Abstract
CBM (“Compressed Baryonic Matter”) is an experiment being prepared to operate at the future Facility for Anti-Proton and Ion Research (FAIR) in Darmstadt, Germany, from 2018 on. CBM will explore the high-density region of the QCD phase diagram by investigating nuclear collisions from 2 to 45 GeV beam energy per nucleon. Its main focus is the measurement of very rare probes (e.g. charmed hadrons), which requires interaction rates of up to 10 MHz, unprecedented in heavy-ion experiments so far. Together with the high multiplicity of charged tracks produced in heavy-ion collisions, this leads to huge data rates (up to 1 TB/s), which must be reduced on-line to a recordable rate of about 1 GB/s.
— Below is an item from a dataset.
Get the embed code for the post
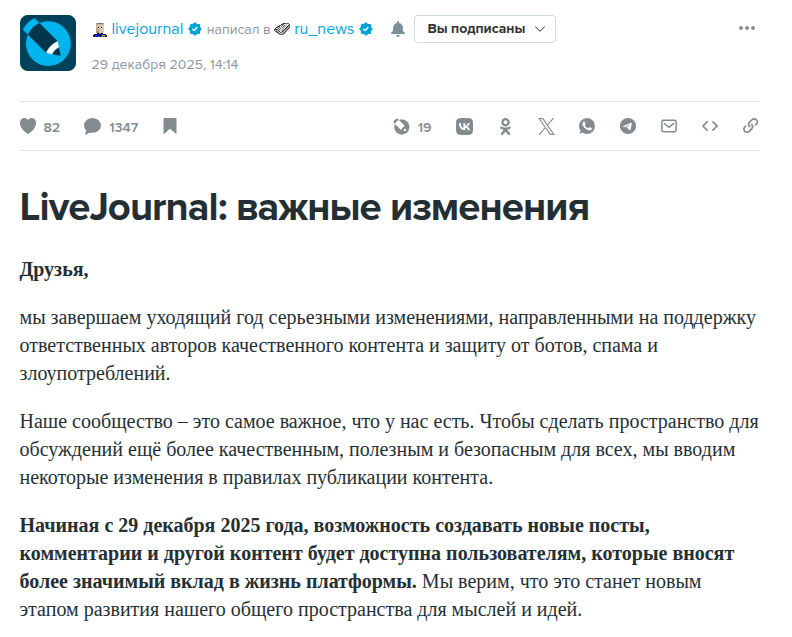Viewport: 792px width, 637px height. pyautogui.click(x=710, y=127)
Moreover, most trigger signatures are complex (e.g. displaced vertices of open charm decays) and require information from several detector sub-systems. The data acquisition is thus being designed in a free-running fashion, without a hardware trigger. Event reconstruction and selection will be performed on-line in a dedicated processor farm. This necessitates the development of fast and precise reconstruction algorithms suitable for on-line data processing. In order to exploit the benefits of modern computer architectures (many-core CPU/GPU), such algorithms have to be intrinsically local and parallel and thus require a fundamental redesign of traditional approaches to event data processing. Massive hardware parallelisation has to be reflected in mathematical and computational optimisation of the algorithms. This is a challenge not only for CBM, but also for current and future experiments, in particular for heavy-ion eperiments like e.g. ALICE at the LHC.
For the development of the proper algorithms, a careful simulation of the input data is required. Such a simulation must reflect the free-running DAQ concept, where data are delivered asynchronously by the detector front-ends on activation, and no association to a physical interaction is given a priori by a hardware trigger. It hence goes beyond traditional event-based software frameworks. In this article, we present the challenges of and the current approaches to simulation, data processing and reconstruction in the CBM experiment.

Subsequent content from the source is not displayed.